----- Stored rows
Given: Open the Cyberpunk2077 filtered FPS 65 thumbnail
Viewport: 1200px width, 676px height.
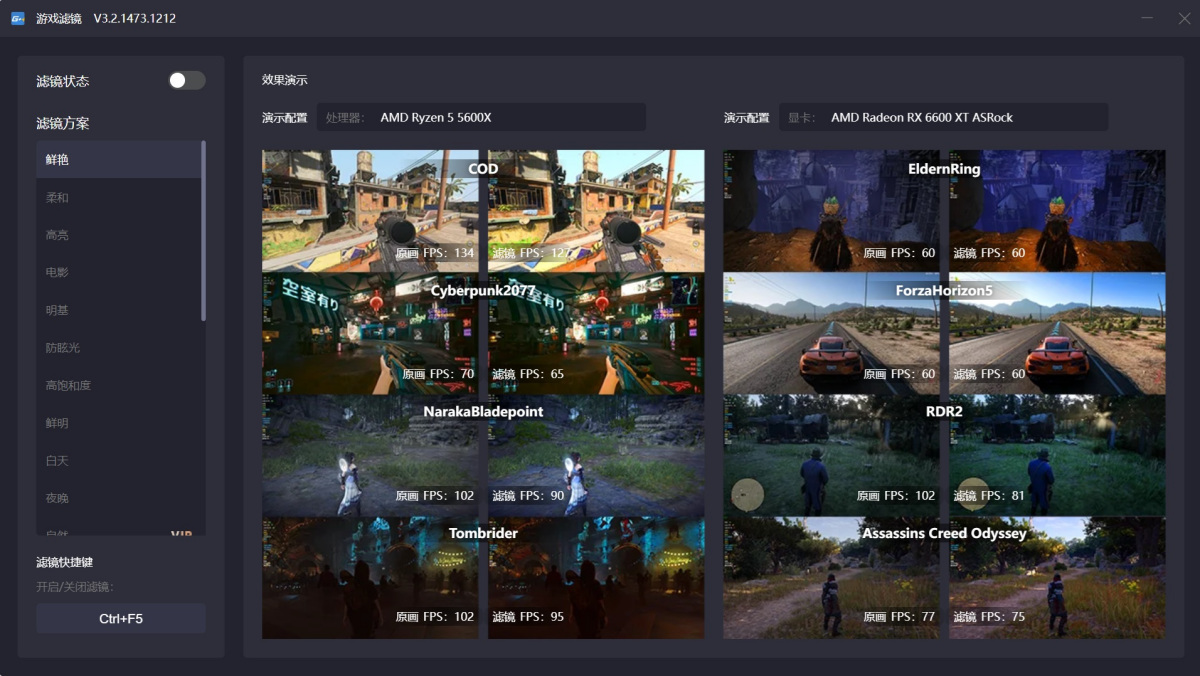Looking at the screenshot, I should coord(596,334).
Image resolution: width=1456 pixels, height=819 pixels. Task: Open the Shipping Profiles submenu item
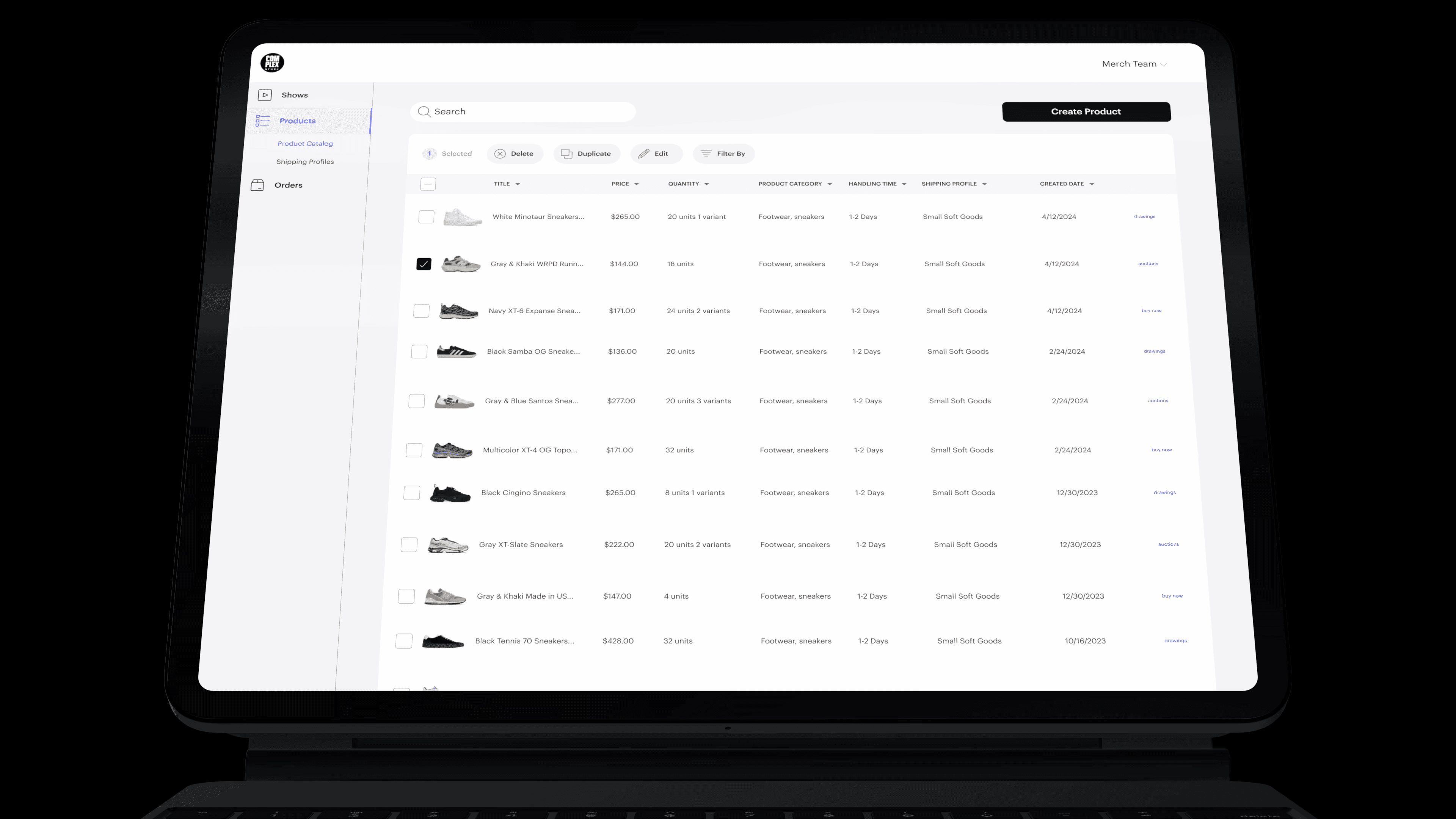[304, 162]
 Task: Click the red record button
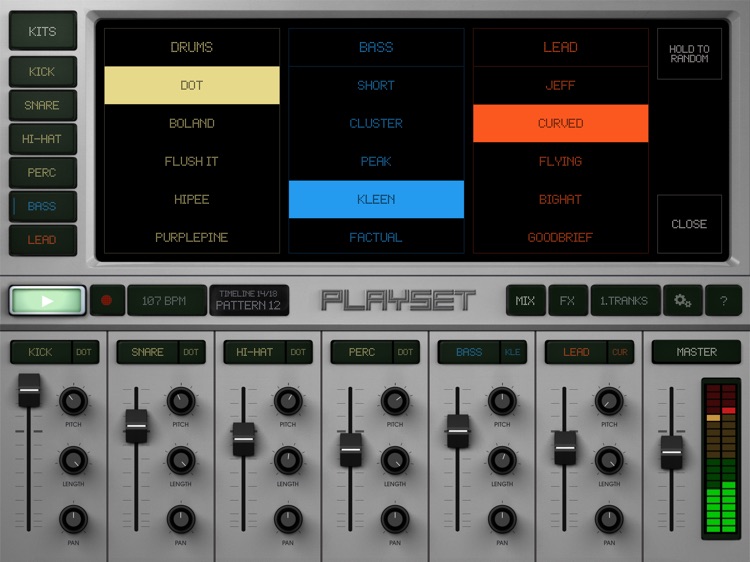[106, 300]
----------
To do — Extract the text of each of the three records above verbatim, omitting the pictures.

Solution below —
Given: Open the Cyberpunk2077 filtered FPS 65 thumbnail
Viewport: 1200px width, 676px height.
Looking at the screenshot, I should coord(596,334).
Image resolution: width=1456 pixels, height=819 pixels. Task: Open the Shipping Profiles submenu item
[304, 162]
 Task: Click the red record button
[106, 300]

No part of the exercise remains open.